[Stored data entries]
____________________
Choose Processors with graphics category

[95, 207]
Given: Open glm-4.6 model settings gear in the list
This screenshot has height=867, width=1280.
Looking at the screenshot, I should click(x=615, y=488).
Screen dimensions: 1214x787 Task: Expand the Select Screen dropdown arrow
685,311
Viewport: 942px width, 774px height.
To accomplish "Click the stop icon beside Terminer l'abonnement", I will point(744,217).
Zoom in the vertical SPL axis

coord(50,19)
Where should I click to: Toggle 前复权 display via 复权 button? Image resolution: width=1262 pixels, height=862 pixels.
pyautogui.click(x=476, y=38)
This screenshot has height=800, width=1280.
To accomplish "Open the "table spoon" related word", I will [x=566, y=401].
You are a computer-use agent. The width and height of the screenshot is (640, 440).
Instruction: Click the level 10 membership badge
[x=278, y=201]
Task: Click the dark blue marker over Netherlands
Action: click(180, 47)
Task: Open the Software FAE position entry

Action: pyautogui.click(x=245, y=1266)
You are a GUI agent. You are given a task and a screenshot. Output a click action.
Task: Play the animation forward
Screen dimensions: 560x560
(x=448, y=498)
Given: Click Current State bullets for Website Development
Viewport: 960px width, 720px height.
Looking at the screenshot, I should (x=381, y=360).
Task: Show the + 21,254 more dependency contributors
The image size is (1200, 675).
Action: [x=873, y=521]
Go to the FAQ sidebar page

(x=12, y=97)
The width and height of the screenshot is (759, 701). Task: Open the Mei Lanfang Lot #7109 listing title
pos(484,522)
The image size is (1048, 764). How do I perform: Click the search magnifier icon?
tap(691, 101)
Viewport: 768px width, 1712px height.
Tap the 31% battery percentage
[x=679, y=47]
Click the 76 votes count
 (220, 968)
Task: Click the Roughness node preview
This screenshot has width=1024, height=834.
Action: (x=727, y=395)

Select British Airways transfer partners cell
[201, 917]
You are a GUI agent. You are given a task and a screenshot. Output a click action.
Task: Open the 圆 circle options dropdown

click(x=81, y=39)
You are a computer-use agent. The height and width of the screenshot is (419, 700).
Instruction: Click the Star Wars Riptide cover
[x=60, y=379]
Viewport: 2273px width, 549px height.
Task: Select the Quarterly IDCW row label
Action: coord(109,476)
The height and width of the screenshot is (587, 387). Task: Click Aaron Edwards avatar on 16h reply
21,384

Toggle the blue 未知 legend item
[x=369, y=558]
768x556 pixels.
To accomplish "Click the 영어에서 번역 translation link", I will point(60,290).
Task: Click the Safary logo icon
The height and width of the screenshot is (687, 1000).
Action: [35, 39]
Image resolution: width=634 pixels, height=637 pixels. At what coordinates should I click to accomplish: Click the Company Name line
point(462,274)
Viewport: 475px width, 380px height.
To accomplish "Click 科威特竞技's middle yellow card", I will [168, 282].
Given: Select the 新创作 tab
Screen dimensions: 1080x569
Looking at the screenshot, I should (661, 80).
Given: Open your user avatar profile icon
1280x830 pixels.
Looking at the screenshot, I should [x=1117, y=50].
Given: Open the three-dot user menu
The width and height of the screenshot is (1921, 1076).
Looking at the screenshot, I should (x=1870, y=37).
____________________
→ **To do**
The lines above from the one containing "Where should I" through the one containing "You are a computer-use agent. The width" are to be set down exactly, and no others.

→ **Problem solution**
Where should I click to: Toggle 前复权 display via 复权 button? Image resolution: width=1262 pixels, height=862 pixels.
pyautogui.click(x=476, y=38)
This screenshot has height=800, width=1280.
To accomplish "Open the "table spoon" related word", I will [x=566, y=401].
You are a computer-use agent. The width and height of the screenshot is (640, 440).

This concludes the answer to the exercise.